• HOW TO COMPLETE THIS TASK:
Produce exactly the lines from the one holding "Given: Switch to the Events tab" through the last line of the data below, with every picture left out.

• DATASET ENTRIES:
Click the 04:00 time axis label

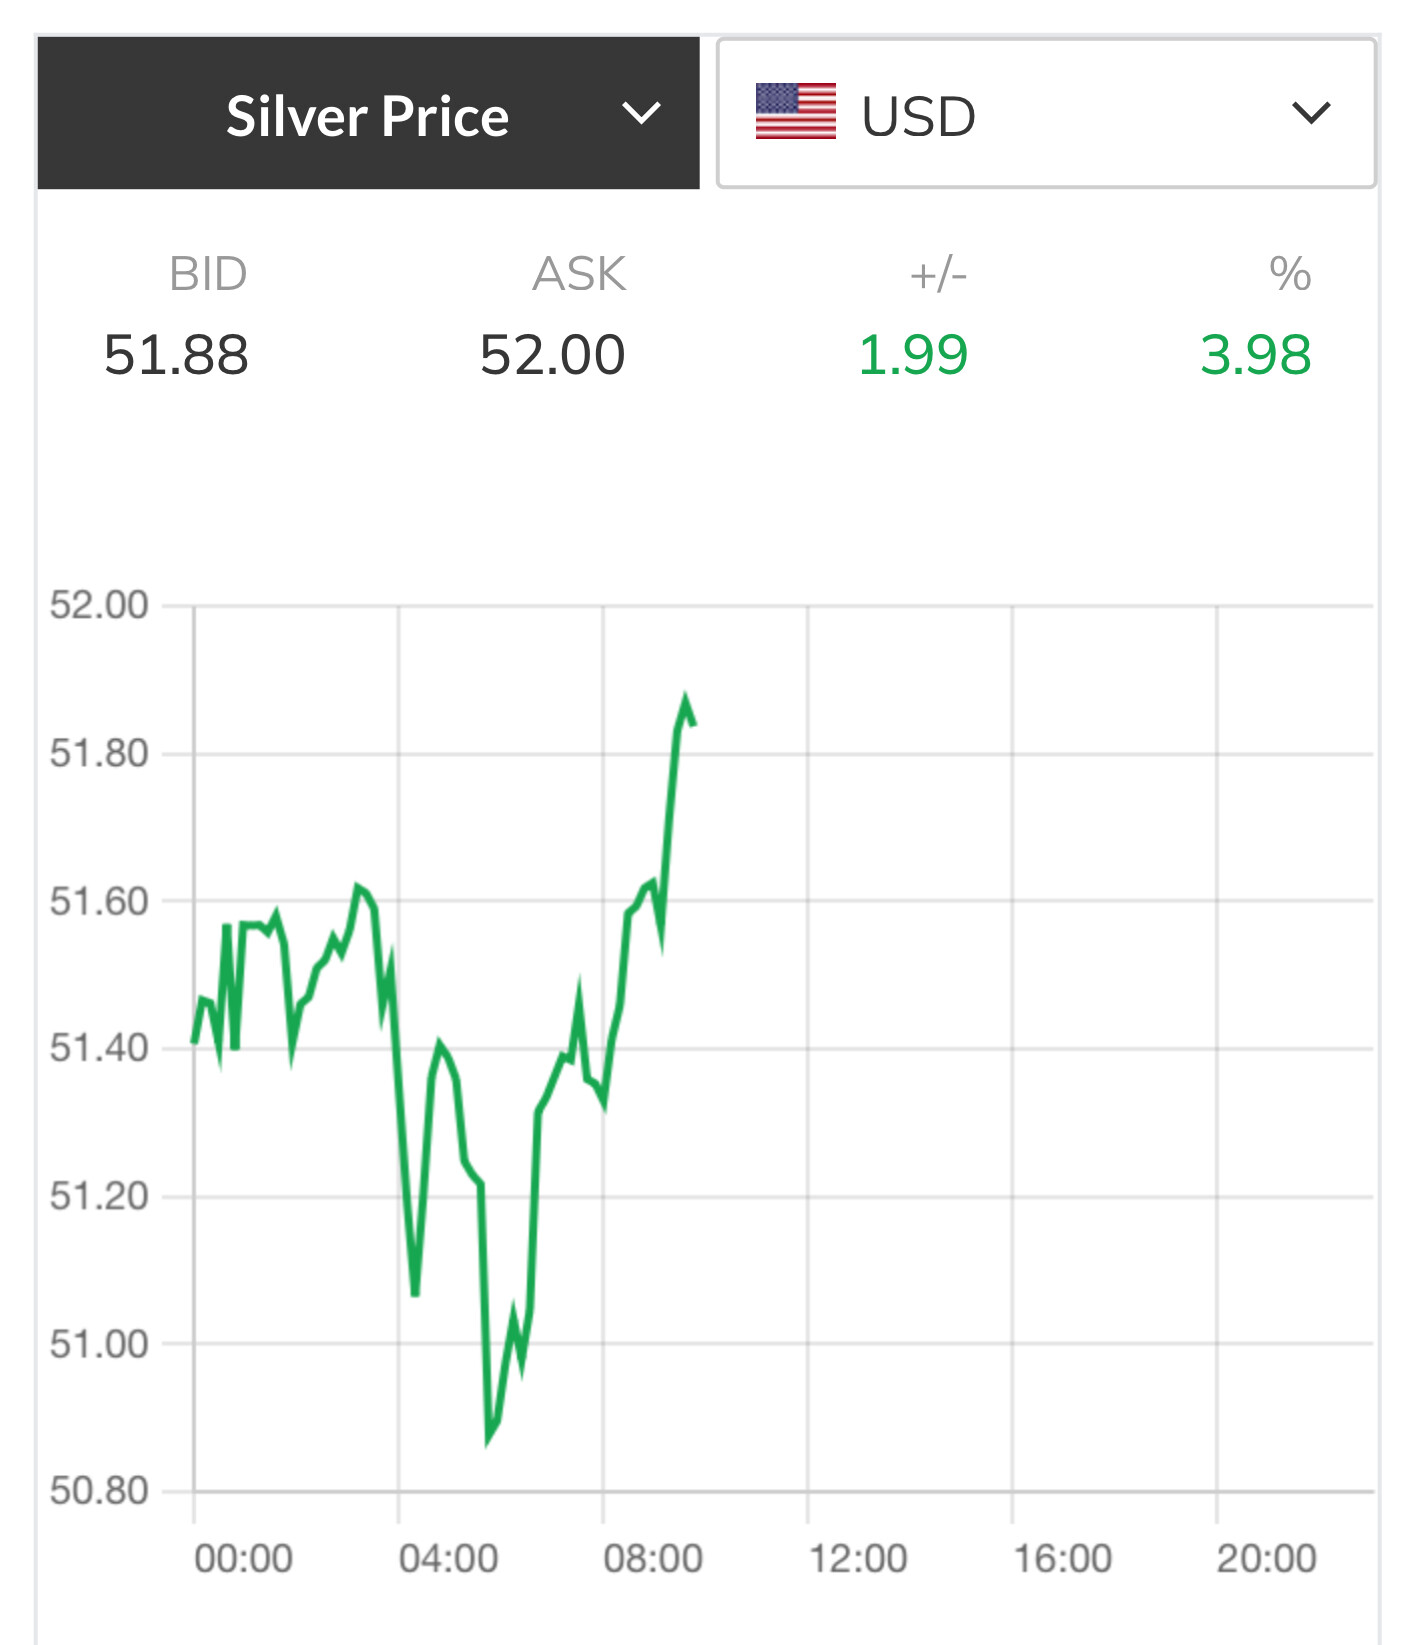click(448, 1558)
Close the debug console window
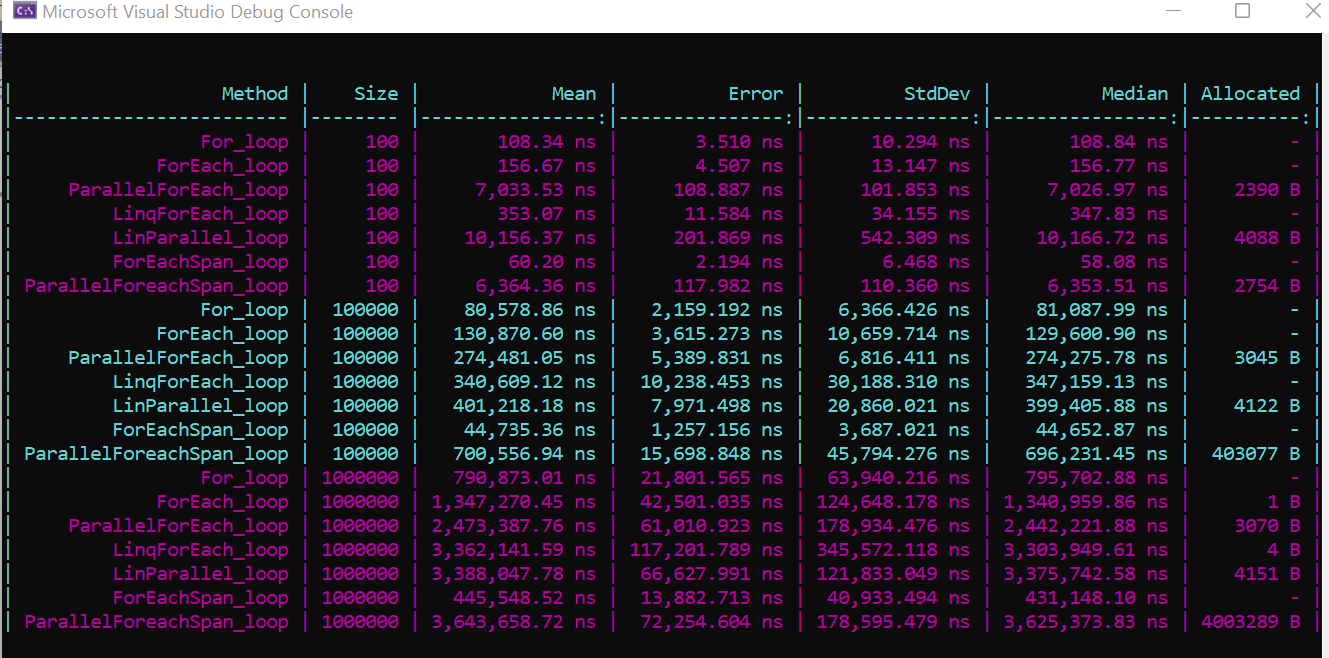 pyautogui.click(x=1311, y=12)
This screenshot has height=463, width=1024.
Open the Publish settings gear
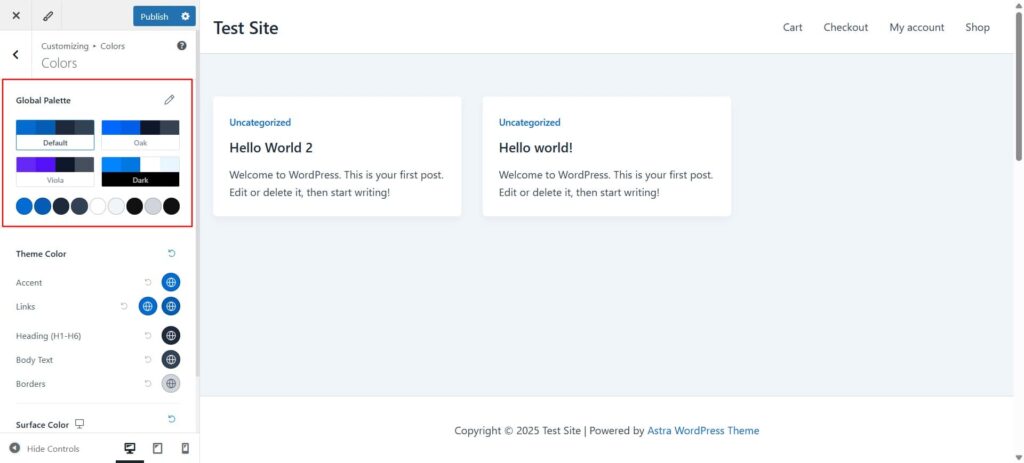[185, 17]
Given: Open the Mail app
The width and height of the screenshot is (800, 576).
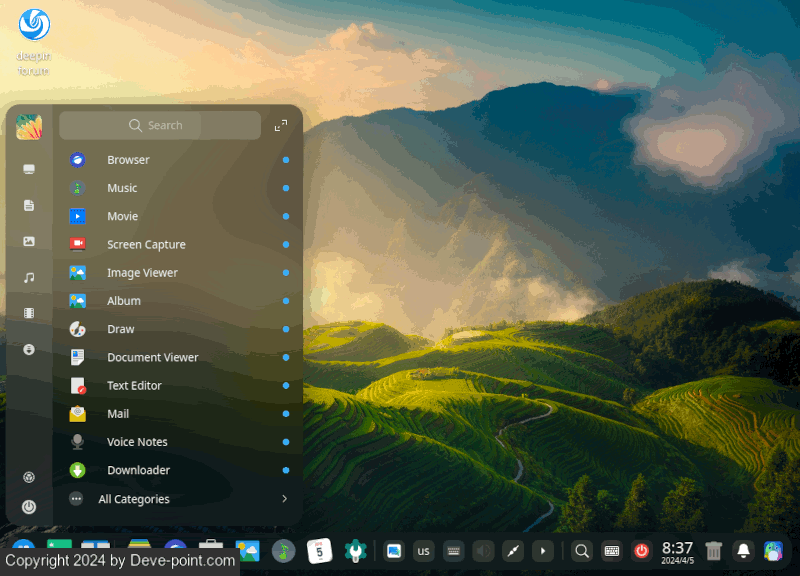Looking at the screenshot, I should coord(118,414).
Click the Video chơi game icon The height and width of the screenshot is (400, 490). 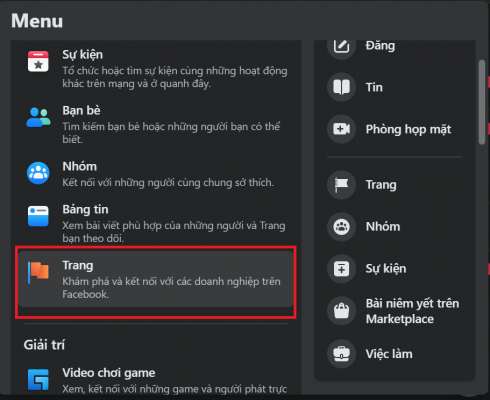38,379
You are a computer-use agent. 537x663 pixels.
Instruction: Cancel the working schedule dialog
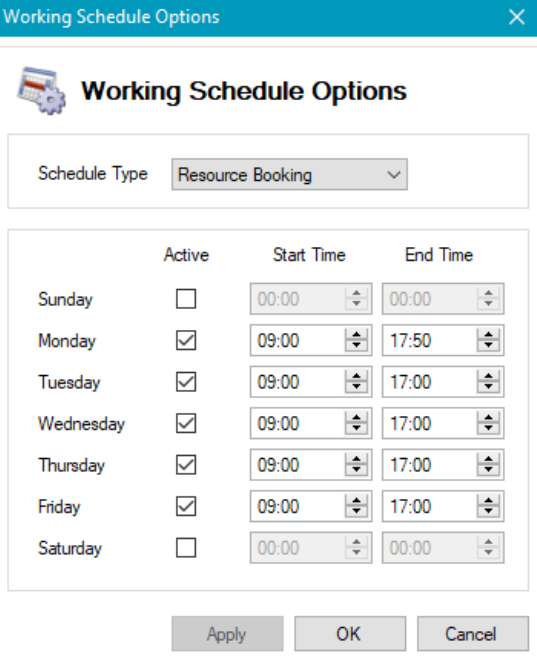point(473,634)
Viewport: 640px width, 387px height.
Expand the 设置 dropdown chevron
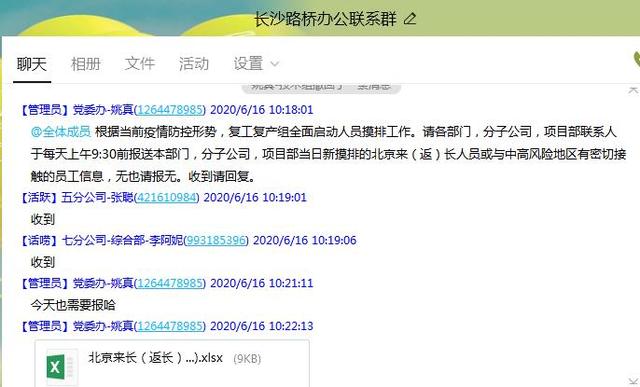[x=275, y=64]
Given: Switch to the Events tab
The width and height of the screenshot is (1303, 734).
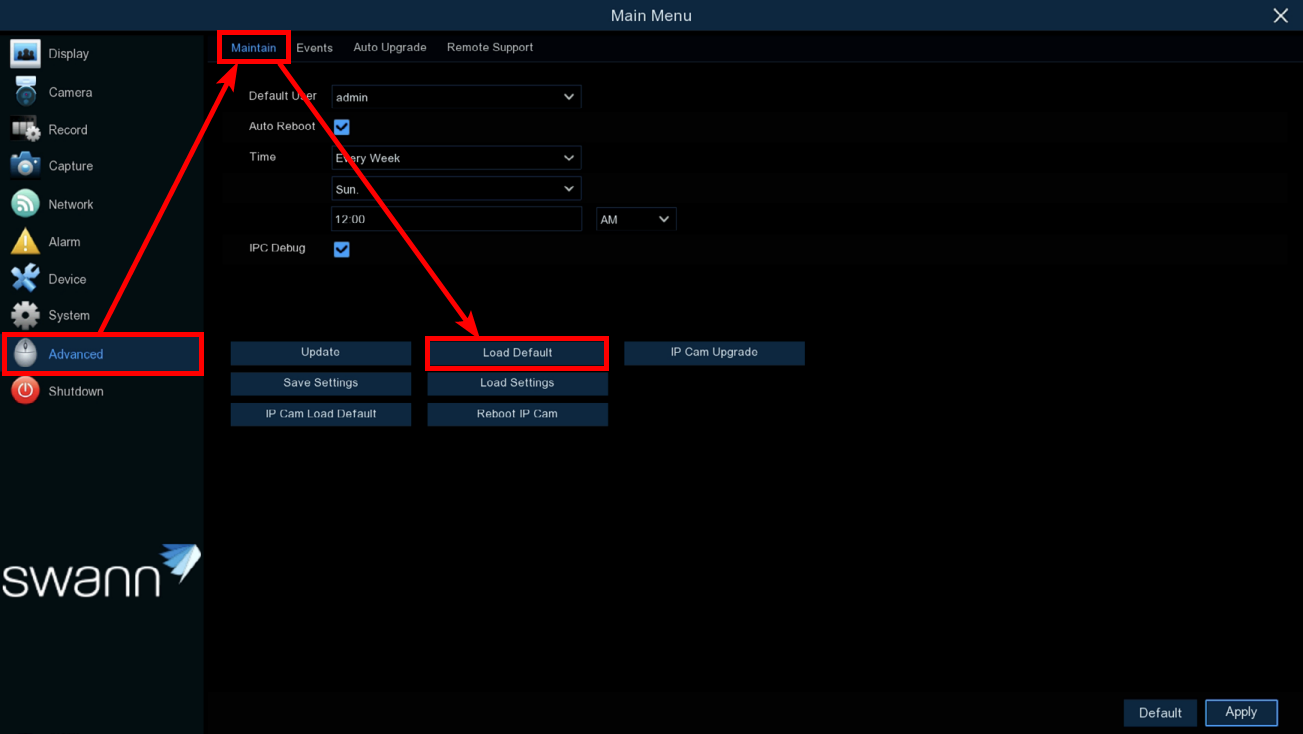Looking at the screenshot, I should click(314, 48).
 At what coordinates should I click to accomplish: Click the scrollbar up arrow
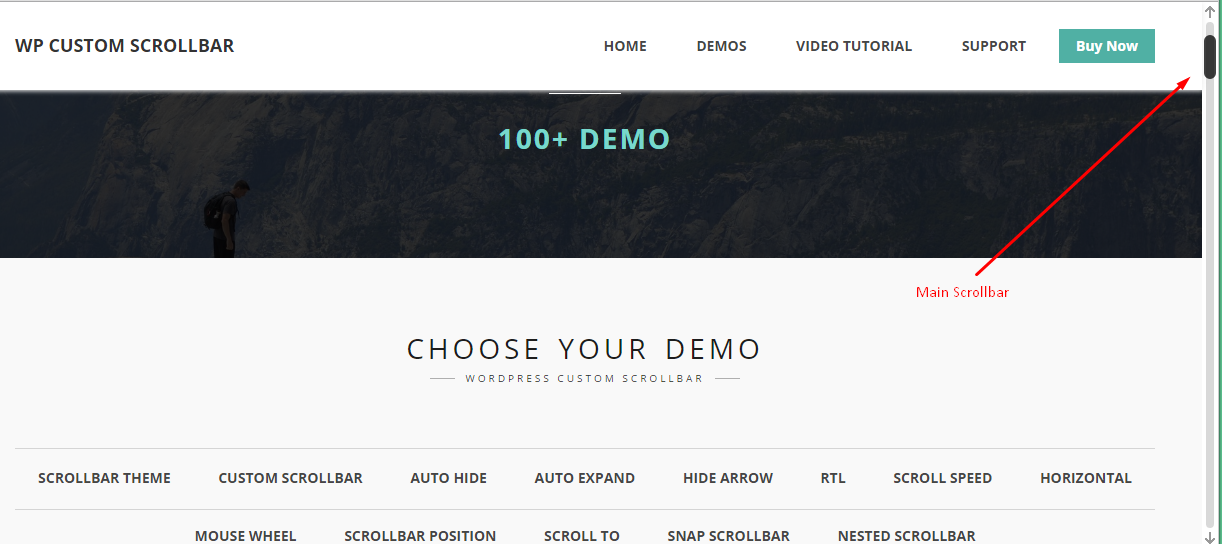tap(1210, 10)
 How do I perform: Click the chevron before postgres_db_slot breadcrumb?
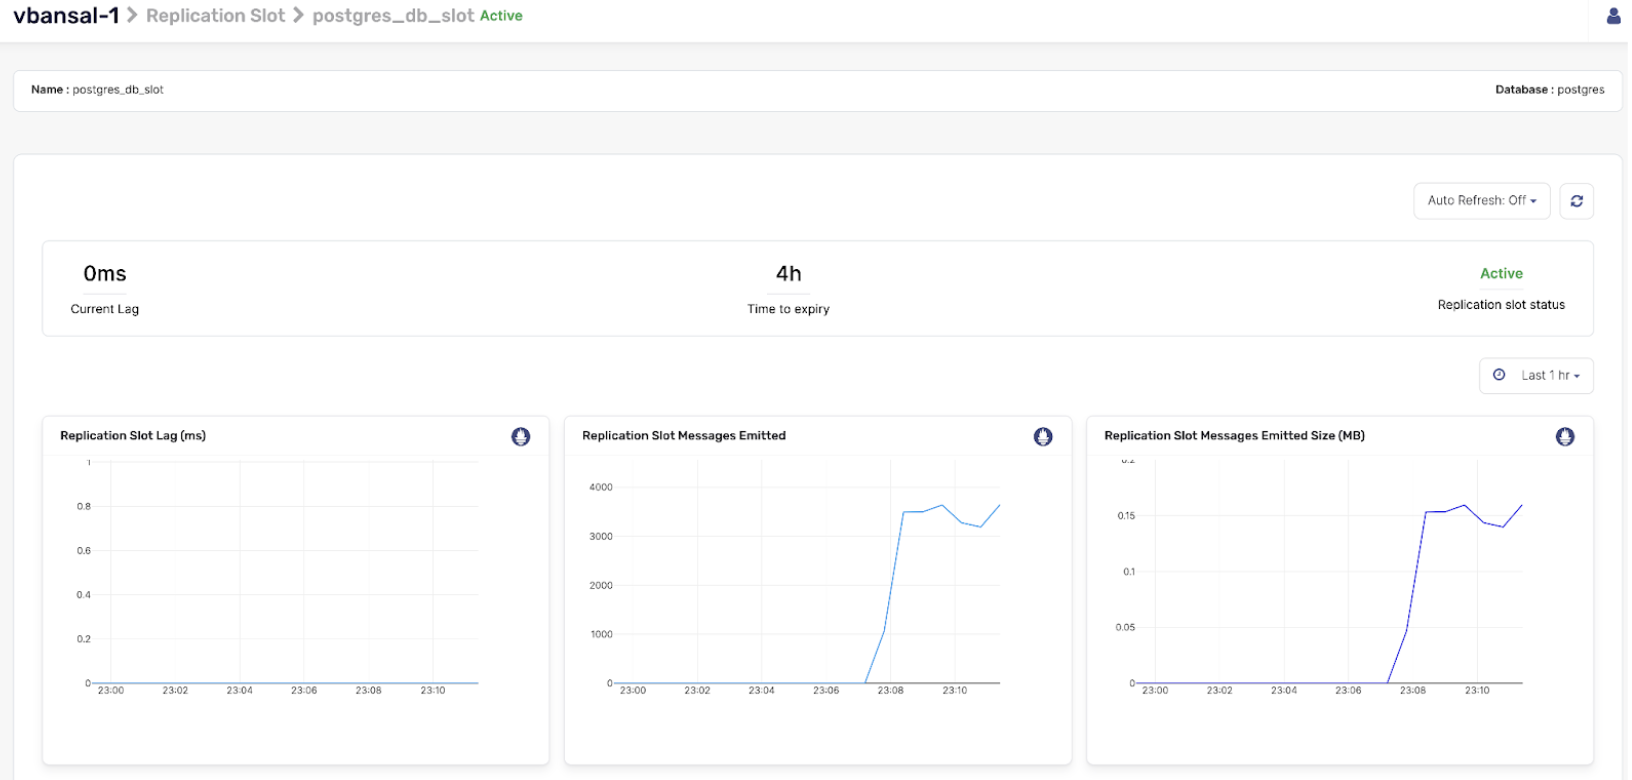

• COMPLETED EXERCISE:
Given: Switch to the Events tab
The width and height of the screenshot is (1303, 734).
Looking at the screenshot, I should click(314, 48).
 At what coordinates should I click to accomplish: Click the scrollbar up arrow
tap(1210, 10)
 How do I perform: Click the chevron before postgres_db_slot breadcrumb?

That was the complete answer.